··· Source extract

Here's some more tips from www.curbappealfordummies.com:
Trim choice is dictated largely by the body color of the house, and the overall architecture.
Basic color facts for exterior colors are that light colors appear to be lighter in visual weight (they "float"), and they also draw a far amount of attention (when carefully juxtaposed with the proper body color).
Darker hues appear to have more visual density ("gravity"), and they tend, depending a few other factors, to relax away from the eye.
Bright hues tend to advance toward. Lighter colors with grayed tones (muddy as some call them) tend to retreat, and become neutral.
Skilled experts use color as a pawn of sorts, to emphasize or de-emphasize an architectural element, and coax certain elements of a house to behave in a manner that can make architecture features do tricks!
For instance:
Example #1 Example # 2
The first house has a lighter, golden body than example two, but the excessive trim is darker, receding away, and doesn't make a big deal out of the porch. Trim color choice forces the viewer (buyer!) to notice other things. The siding and the accent colors advance forward. The overall impression is heavier, and the elements that make the house memorable become a red door and bright blue accents.
The second house has a much darker body, but the trim is nearly white. This dramatically cues up the woodwork to sing loud and clear. The porch reaches out and thumps the viewer (buyer!) on the head. Accent colors are more inline with the body, and play minor supporting roles to the detail. The house stands at ATTENTION in comparison to the lazier first example.
When would the trim be better darker, you might ask?
Well, if the woodwork is nothing to write home about, or skimpy, or even mismatched, darkening the trim would force another element to come forward, like the door, or the accented details. It takes the heat off trim that is in poor repair. A house with lackluster trim should not feature it's trim. Also, if the house has different levels, a dark trim evens the discrepancy by not screaming where the rooflines are. A tall half of a house feels lowered, as if darker trim actually weighs more!
When would light trim be better? If the trim is very nice, and would lend proportioinally to the overall architecture, lighter is better. It has a crisper posture, and stands taller and swells out. A small house with nice white trim looks both wider and taller.

······

Tasks to carry out –
1. In the trim color tips, how does a small house with nice white trim look?
2. From the trim color tips, return the passage between "Skilled experts use" and "bright blue accents.", inclusive.
3. Take the trim color tips further, continuing on from their final sentence.

··· Raw data

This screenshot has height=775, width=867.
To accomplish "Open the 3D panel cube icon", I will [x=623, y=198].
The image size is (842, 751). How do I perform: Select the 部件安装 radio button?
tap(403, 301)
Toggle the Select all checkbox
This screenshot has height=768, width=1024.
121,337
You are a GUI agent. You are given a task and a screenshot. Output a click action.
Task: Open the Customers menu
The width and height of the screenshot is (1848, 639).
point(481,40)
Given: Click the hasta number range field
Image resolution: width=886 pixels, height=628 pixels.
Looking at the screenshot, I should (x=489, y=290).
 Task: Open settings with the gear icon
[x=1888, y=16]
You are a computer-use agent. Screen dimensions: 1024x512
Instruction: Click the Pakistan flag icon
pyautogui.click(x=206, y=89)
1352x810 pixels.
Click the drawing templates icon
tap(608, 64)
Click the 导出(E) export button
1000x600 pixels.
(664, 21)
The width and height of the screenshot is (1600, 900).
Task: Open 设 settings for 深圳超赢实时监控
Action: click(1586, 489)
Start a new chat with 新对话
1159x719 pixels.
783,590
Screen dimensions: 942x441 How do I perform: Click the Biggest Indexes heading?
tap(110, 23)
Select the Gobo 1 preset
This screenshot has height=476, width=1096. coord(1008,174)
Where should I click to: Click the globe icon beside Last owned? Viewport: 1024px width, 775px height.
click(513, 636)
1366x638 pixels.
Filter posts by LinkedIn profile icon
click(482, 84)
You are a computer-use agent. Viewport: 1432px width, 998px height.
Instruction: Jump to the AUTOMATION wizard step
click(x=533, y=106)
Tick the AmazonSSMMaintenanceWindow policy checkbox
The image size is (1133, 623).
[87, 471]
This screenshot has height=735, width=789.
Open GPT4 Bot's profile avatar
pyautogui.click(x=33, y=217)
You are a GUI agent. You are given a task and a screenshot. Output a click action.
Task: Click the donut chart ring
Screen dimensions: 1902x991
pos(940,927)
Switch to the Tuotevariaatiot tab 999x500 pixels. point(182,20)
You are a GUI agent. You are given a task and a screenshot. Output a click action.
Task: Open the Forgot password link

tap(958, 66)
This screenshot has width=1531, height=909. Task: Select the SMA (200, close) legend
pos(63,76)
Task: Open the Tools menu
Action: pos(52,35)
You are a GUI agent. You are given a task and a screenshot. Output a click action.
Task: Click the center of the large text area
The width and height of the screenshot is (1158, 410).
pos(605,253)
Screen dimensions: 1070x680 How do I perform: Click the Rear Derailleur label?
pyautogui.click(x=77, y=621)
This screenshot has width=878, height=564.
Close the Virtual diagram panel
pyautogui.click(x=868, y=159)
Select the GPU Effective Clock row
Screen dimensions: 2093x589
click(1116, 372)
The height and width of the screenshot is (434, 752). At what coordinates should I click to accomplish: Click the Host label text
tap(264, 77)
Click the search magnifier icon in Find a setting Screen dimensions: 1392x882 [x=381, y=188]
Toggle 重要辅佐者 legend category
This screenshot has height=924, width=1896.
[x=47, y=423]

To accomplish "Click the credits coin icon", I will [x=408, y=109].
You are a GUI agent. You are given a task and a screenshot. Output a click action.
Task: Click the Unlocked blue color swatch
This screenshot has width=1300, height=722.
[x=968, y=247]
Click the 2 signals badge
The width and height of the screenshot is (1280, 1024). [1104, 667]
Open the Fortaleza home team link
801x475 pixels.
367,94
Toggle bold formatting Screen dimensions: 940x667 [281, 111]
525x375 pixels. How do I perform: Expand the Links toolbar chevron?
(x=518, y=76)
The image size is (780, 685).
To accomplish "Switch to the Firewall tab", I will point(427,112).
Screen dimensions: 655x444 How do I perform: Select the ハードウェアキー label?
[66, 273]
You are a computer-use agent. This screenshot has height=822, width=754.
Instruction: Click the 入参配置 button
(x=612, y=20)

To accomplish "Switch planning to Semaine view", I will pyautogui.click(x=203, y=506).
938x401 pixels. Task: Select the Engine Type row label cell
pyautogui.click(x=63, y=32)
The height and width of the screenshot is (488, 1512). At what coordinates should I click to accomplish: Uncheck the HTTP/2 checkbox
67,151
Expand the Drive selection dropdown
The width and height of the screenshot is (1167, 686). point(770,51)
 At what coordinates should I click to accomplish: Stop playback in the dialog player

······

Answers to the problems –
1. Both wider and taller.

2.
Skilled experts use color as a pawn of sorts, to emphasize or de-emphasize an architectural element, and coax certain elements of a house to behave in a manner that can make architecture features do tricks!
For instance:
Example #1 Example # 2
The first house has a lighter, golden body than example two, but the excessive trim is darker, receding away, and doesn't make a big deal out of the porch. Trim color choice forces the viewer (buyer!) to notice other things. The siding and the accent colors advance forward. The overall impression is heavier, and the elements that make the house memorable become a red door and bright blue accents.

3.
White puffs it's chest out. Dark slouches lower down in it's seat. But sometimes, you WANT something to crouch down, so that other things will have more impact and leave a better impression.
Here's Some More Examples:
Example 3 Example 4
In example 3, there are three major problems. First, it looks like the one house schooched over to tell another house a secret, rather than one single-family dwelling. Also, the house has many rooflines, and the tallest is off-center. And thirdly, one half of the house has rump-loads of trim and detail, the other half, virtually NONE.
The two halves of the house just don't relate, even though they share the same palette of colors. So, you have to even the score.
A slight change in body color choice on Example 4 gives the left side more personality, making it come forward using a bolder, less wimpy color. Knocking down the trim to a darker color reigns the porch in, and pulls those gabled windows down with more gravity, so they don't float so high anymore. The rooflines flow better, because the apex of the left side of the house' roof visually seems evened out with the trio of gable points on the right side of the house. And the darkened shutters give the left side more interest!
So without anything other than a well-chosen, well-planned color scheme, you can visually change dimensions on a house. Make it taller, or shorter, or with a big porch, or a smaller one, with a more sober outllook, or a whimsical impression. By choosing color very carefully, and understanding thoroughly the way works on a large scale outdoors, you can control what a viewer notices first, what will be remembered later on.
It's not hard to learn, but it takes observation and practice. Try taking pictures in your neighborhood of houses that you like, and take some of the ones you dislike. Don't analyze them while you are choosing houses. Just snap off 20 pics or so. Then, go home, load them in your computer, and really take note of what struck your fancy or didn't, and think about how color could be used on the houses you hated to encourage balance and feature the elements you missed, that are there in the pics, but lost because of color. You'll find yourself being able to diagnose a color condition, and half the battle of knowing what colors to choose is knowing what needs to be featured and what need to be de-emphasized.
We hope these tips help you to help your houses show to their best advantage, and give you an advantage, to!